Body Language – Face

How facial expressions & eye contact get your point across

During a presentation, your face conveys more to your listener than any other part of your body. This is because the audience will be looking at your face most of the time. Your facial expressions can communicate positive messages such as confidence, friendliness, and enthusiasm. They could also communicate fear, frustration, or lack of control.

For maximum impact, consider two areas: facial expression and eye contact, which are explained in detail below. In addition, throughout your presentation, you can also comfort yourself by focusing on members of the audience who respond with a nod or a smile. It will help you feel more confident and relaxed to know that your words are having a positive effect on your audience and that your message is being well-received. Avoid paying attention to those who seem bored, displeased, or fidgety. They may have other things on their minds, unrelated to your presentation.

After familiarizing yourself with the main elements of effective presentations, one of the best ways to make real improvements is to have yourself videotaped. This one exercise will give you more information than all the books in the world. You will be able to see how you appear to others and what kind of non-verbal messages you are sending out. At professional presentations seminars and workshop, videotaped participants are always surprised by how much the video reveals. They can then utilize their newfound knowledge to overcome habits which may be sabotaging their own success.

Maintain Eye Contact

Establishing and maintaining eye contact with your audience will make you seem more confident, relaxed, and interesting. It also forces the audience to look back at you. Once you start implementing this technique, you will realize how effectively you can make a personal connection with various members of your audience.

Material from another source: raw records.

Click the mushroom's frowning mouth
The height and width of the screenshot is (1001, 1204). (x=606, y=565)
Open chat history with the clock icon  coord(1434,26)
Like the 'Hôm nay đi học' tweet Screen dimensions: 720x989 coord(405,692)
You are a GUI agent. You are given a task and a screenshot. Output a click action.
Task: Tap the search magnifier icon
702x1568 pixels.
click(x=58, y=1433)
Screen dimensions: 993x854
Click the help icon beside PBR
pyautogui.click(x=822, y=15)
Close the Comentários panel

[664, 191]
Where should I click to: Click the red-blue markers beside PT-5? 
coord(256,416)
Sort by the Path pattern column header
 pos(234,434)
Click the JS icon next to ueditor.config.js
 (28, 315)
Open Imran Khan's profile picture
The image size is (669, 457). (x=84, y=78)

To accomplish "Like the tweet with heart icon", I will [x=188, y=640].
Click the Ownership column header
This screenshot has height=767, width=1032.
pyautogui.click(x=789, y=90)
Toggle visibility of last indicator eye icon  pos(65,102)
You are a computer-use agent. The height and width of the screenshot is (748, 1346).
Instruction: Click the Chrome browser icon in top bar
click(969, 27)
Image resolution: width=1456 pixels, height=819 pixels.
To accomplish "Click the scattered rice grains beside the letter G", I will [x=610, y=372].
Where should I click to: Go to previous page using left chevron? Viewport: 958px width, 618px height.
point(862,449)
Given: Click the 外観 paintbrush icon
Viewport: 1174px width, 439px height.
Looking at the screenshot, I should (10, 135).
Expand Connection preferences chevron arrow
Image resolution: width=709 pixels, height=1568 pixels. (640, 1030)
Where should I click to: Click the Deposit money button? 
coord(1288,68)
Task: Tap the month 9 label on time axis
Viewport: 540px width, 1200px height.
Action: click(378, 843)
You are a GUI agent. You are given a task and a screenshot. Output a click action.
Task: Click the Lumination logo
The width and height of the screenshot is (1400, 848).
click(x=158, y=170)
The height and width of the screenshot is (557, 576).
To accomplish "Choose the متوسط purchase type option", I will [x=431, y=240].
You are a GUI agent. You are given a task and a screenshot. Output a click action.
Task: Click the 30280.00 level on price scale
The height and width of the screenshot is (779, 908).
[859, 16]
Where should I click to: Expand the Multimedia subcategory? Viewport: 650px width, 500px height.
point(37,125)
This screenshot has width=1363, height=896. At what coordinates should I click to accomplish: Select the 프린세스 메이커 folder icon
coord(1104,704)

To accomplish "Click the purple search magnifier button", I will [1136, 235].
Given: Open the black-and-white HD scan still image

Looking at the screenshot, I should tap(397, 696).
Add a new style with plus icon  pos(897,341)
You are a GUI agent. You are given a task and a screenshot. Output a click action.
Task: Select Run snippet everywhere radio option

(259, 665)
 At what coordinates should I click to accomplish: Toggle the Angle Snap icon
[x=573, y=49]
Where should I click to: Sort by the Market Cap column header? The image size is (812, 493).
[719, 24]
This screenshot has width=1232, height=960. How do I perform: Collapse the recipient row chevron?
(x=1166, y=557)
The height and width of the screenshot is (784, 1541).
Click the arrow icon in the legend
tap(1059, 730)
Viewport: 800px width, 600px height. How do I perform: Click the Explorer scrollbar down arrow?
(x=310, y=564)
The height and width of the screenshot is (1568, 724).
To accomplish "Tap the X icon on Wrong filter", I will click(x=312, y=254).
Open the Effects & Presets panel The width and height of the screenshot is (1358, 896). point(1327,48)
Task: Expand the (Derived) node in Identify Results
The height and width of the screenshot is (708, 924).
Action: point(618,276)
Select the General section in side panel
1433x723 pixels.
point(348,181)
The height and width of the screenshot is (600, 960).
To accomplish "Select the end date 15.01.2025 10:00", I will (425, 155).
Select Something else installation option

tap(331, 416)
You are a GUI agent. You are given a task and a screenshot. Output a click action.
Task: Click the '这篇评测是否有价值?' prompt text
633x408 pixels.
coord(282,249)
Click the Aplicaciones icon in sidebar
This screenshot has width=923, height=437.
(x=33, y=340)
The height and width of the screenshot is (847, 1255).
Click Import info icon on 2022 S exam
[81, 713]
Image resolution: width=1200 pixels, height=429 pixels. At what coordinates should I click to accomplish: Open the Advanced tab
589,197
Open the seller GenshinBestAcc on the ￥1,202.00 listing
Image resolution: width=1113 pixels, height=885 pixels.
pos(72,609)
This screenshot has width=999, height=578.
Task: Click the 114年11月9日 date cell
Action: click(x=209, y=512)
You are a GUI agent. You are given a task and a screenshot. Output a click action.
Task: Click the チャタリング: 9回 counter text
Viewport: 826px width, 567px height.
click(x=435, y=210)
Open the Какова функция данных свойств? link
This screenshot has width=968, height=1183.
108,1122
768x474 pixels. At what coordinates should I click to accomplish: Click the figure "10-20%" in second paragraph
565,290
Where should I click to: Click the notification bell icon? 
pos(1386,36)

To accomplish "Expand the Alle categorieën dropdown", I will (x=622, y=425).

In small groups, look at each person in the audience for about three seconds. In large groups, look at different sections of the audience. If you only look in one direction all the time, other sections of your audience will feel left out. Also avoid directing your attention to the key decision maker in the group. It will make him or her feel uncomfortable and make the rest of the audience feel ignored. Move your head slowly from time to time to give attention to all members of your audience equally.

A sure sign of an inexperienced presenter is one who looks down at his notes all the time in order to avoid the gaze of audience members. Rather than protecting you, this habit signals a lack of confidence, fear of the audience or lack of familiarity with your information. It will doom your presentation, no matter how interesting or valuable your message, because you are communicating at a very minimal level. You are not making any effort to connect with your audience members. They may as well simply read your handouts and you can go home! Beware of this weak body language. You are there. You have practiced, prepared and waited for this moment, however anxiously. It is time to look up confidently and say what you came there to say.

Facial Expressions

Since facial expressions reveal our true feelings, it is important to learn to convey the right messages with yours. The most important thing you can do is to smile a genuine smile. A smile communicates confidence and sincerity. It says that you know what you are doing, that you are happy to be there, and that you are enjoying giving the presentation (even if you’re not). It makes you more likable. If you smile, the audience is also more likely to smile back at you, which in turn will make you feel more comfortable. Avoid a phony, forced, or artificial smile. It will only reveal that you really don’t want to be there. When it’s inappropriate to smile, you can use your eyes and your eyebrows to communicate. In other words, use all of your face to support your words.